WORK INSTRUCTIONS
Which lines of the entries below include "agent"? List them all.

MATERIAL TO PROCESS

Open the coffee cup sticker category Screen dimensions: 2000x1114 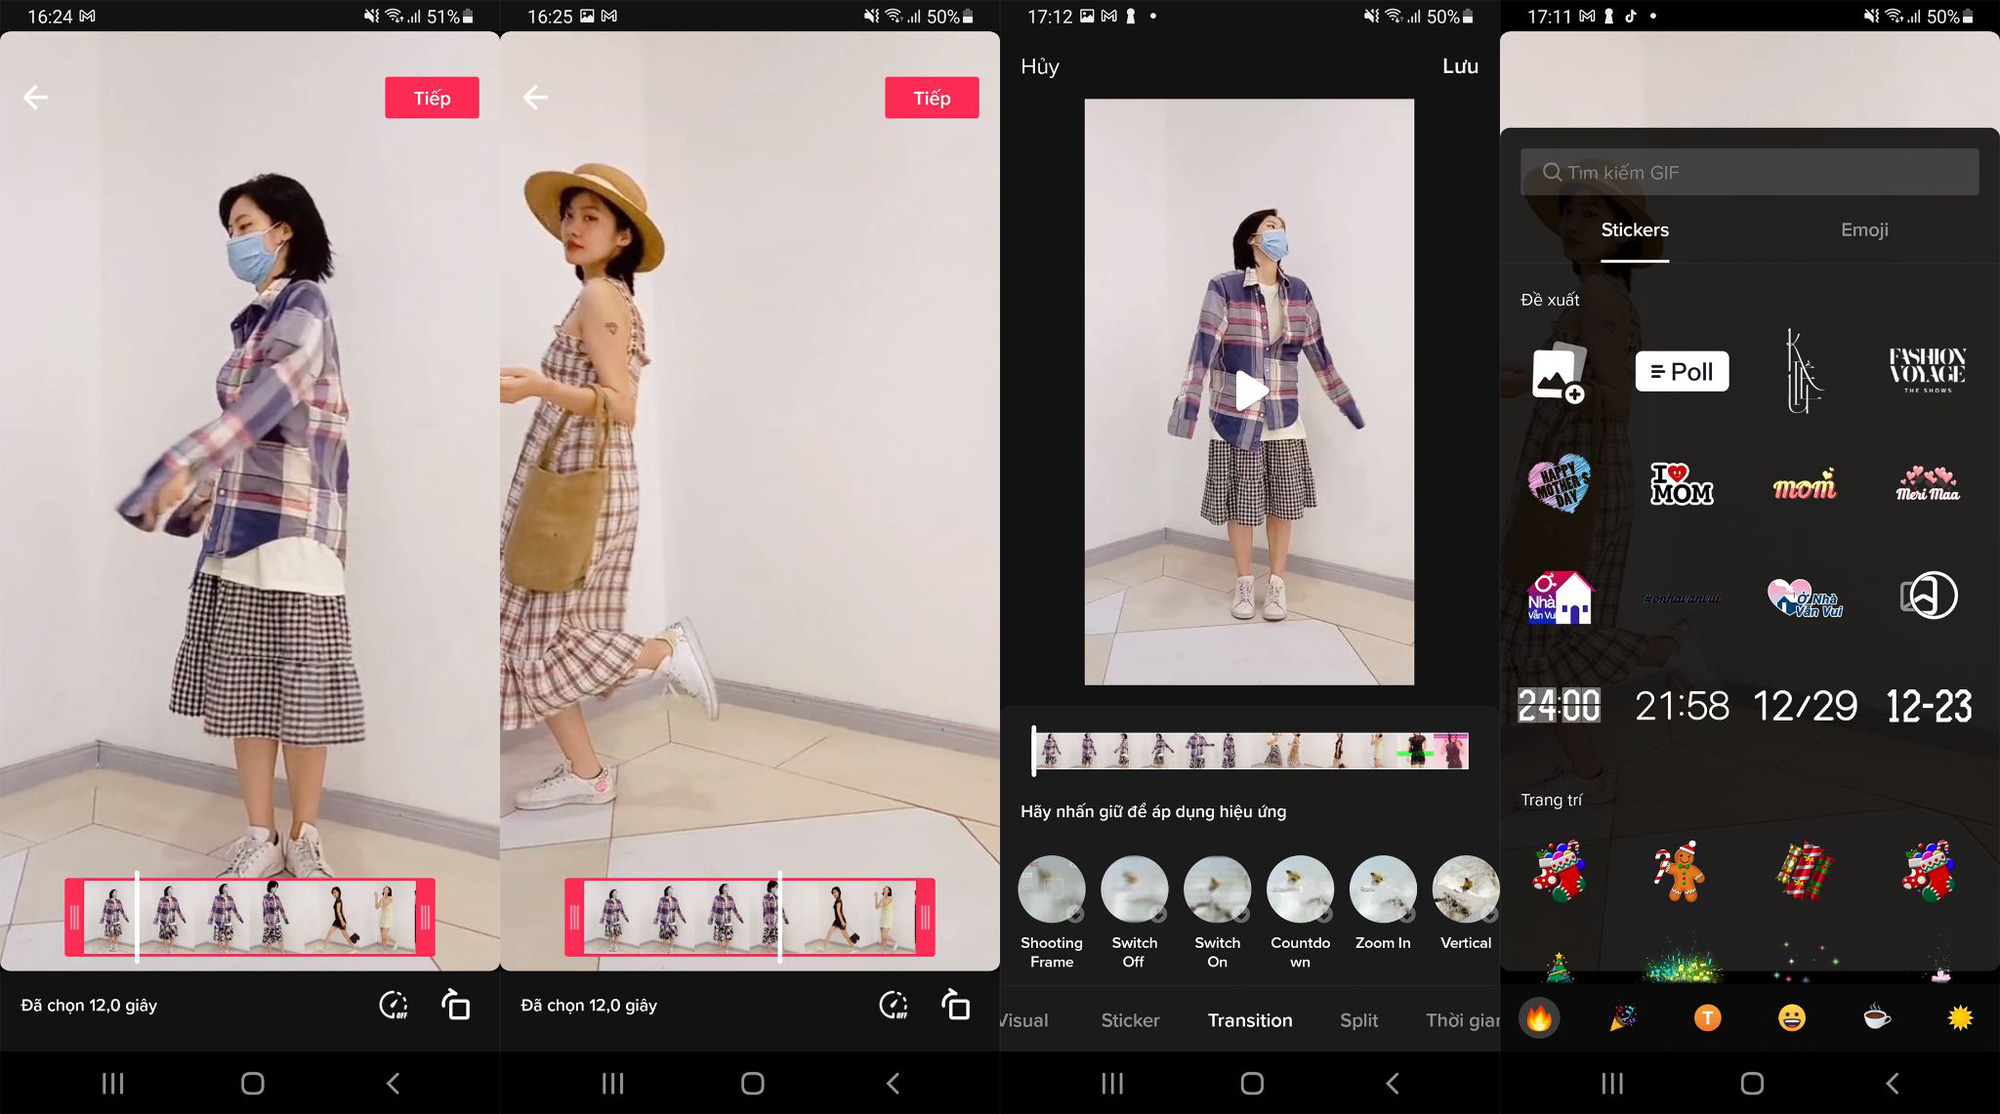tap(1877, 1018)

* * *

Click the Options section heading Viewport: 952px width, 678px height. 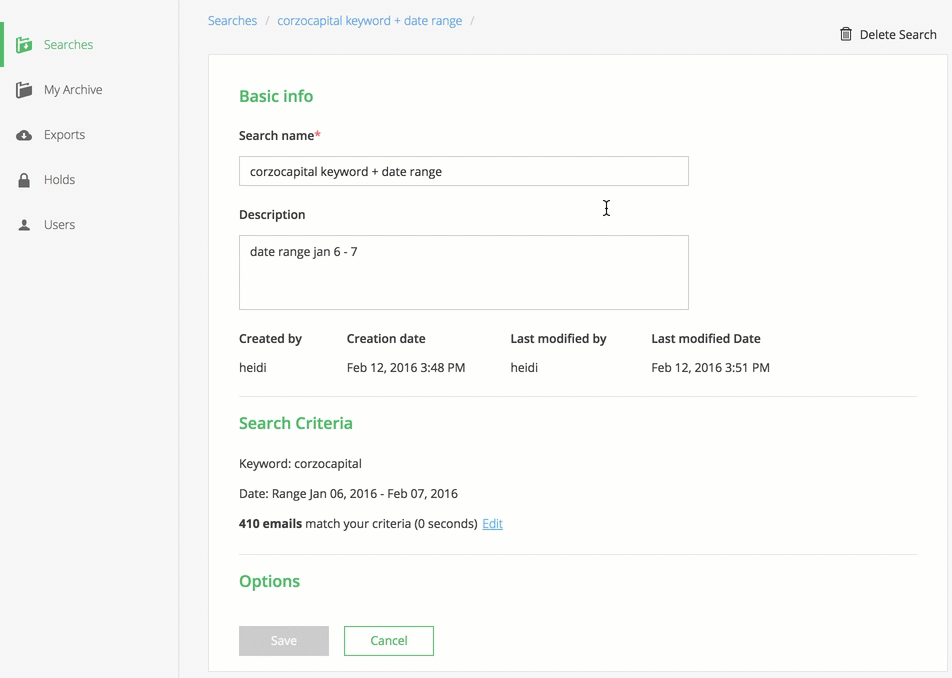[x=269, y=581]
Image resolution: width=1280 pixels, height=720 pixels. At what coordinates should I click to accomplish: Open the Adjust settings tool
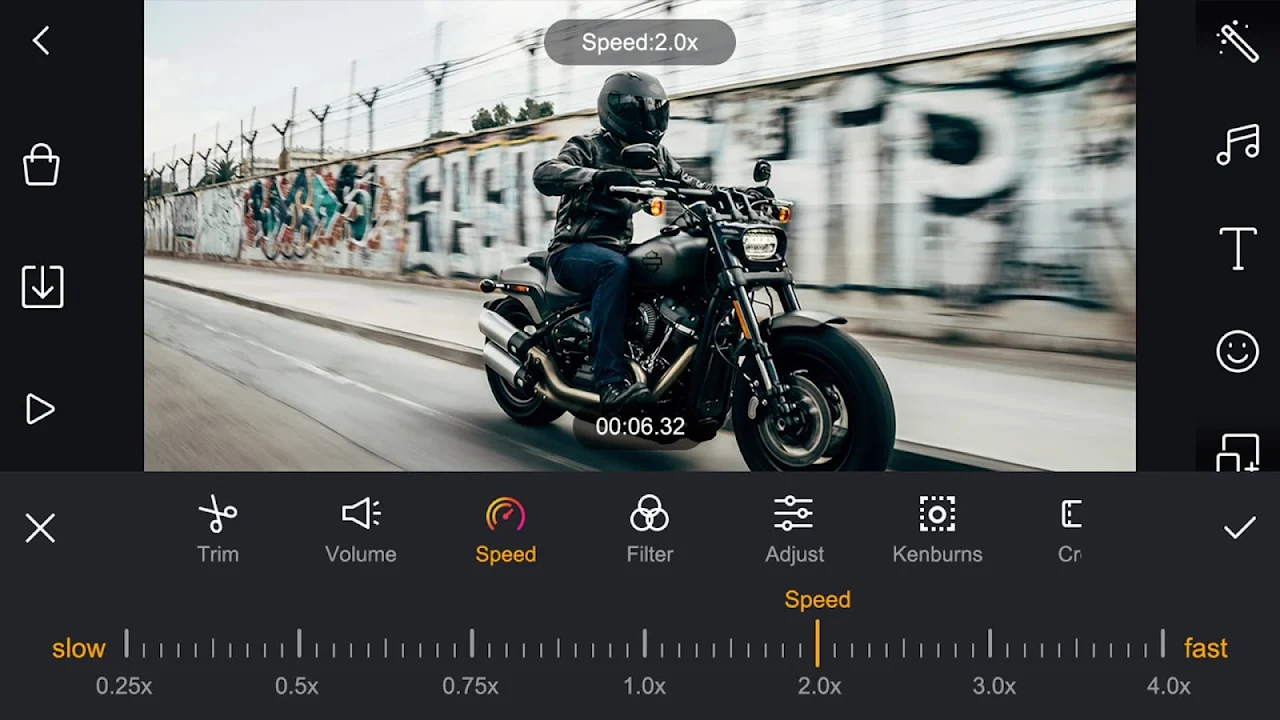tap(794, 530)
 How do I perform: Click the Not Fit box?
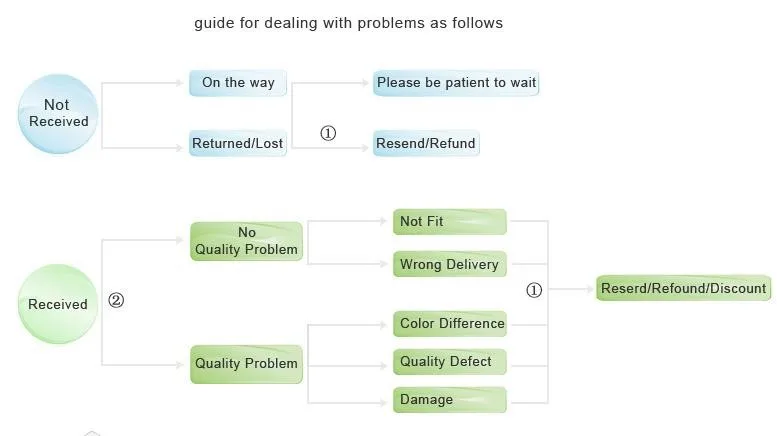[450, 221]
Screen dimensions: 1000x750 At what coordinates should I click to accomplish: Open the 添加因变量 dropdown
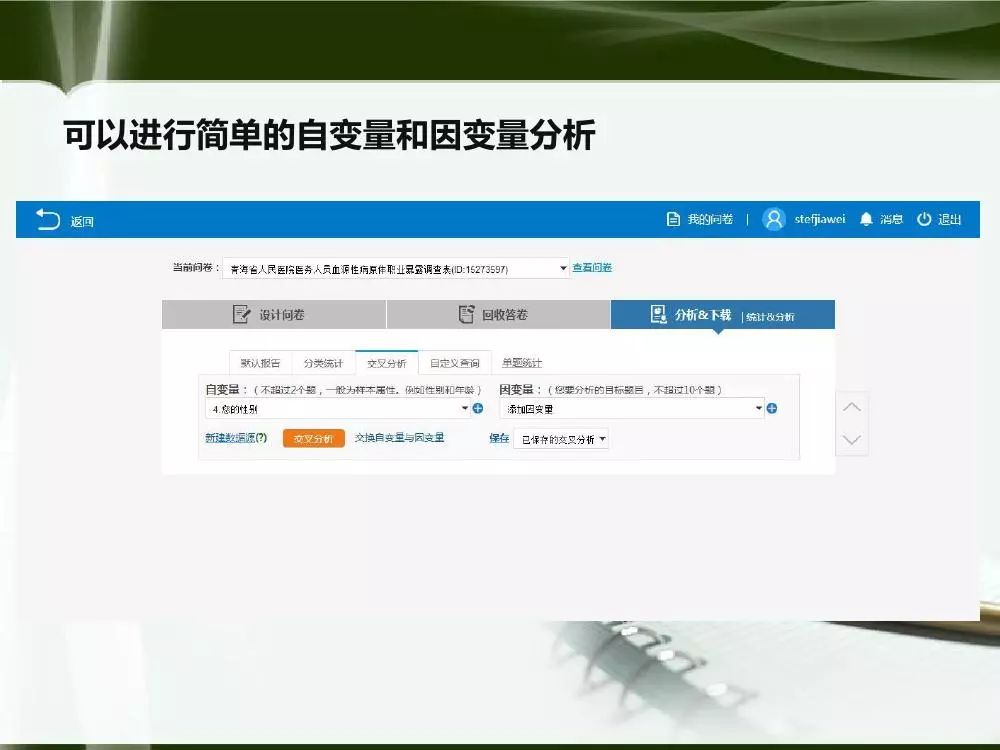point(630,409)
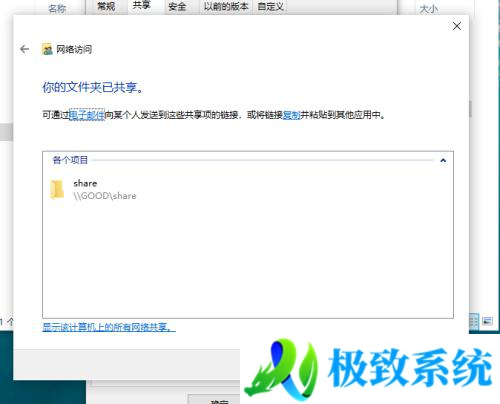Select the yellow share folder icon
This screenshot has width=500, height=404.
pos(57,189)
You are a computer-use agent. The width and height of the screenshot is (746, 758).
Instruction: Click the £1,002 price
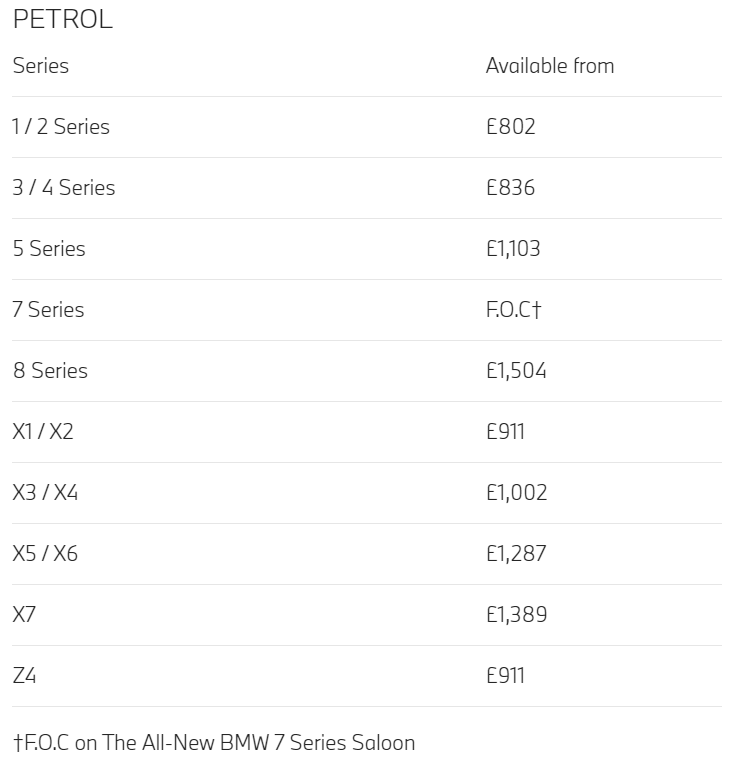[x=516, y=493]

...

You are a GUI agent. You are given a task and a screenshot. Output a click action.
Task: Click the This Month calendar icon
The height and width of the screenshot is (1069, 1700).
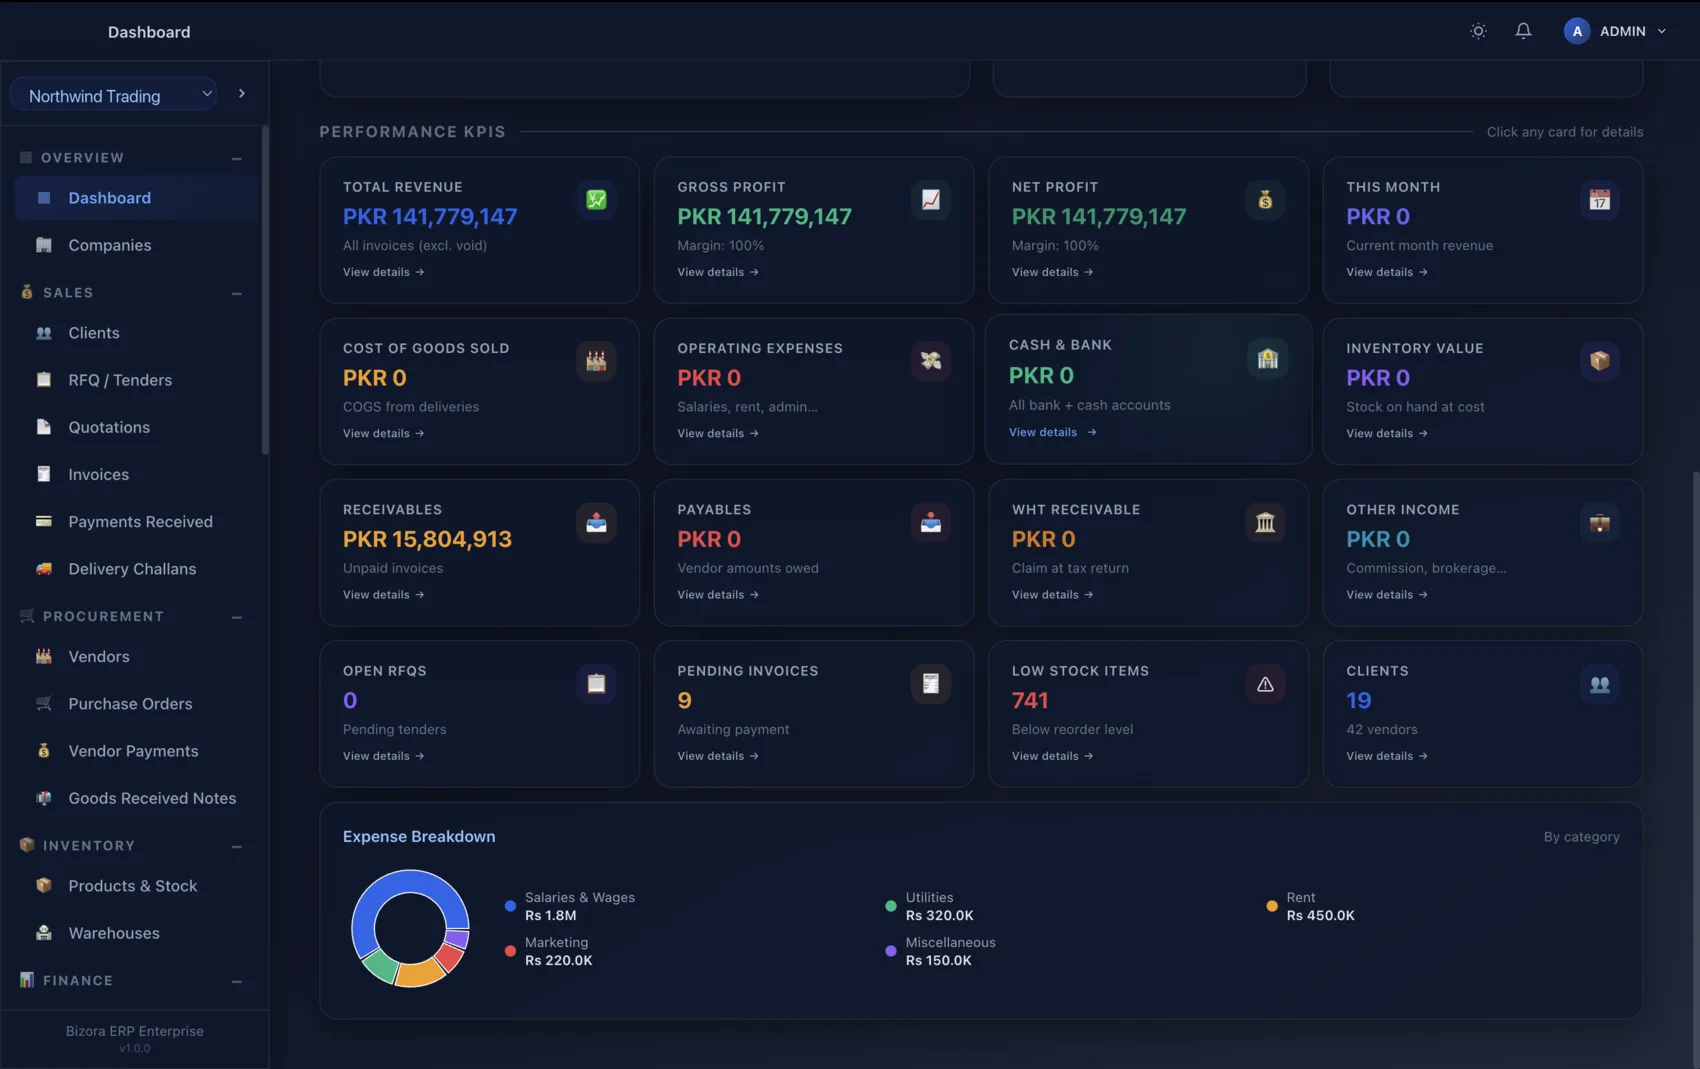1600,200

ANSWER FOR THIS EXERCISE
You are a computer-use agent. The width and height of the screenshot is (746, 758).
You are a GUI agent. You are given a task and a screenshot. Output a click action.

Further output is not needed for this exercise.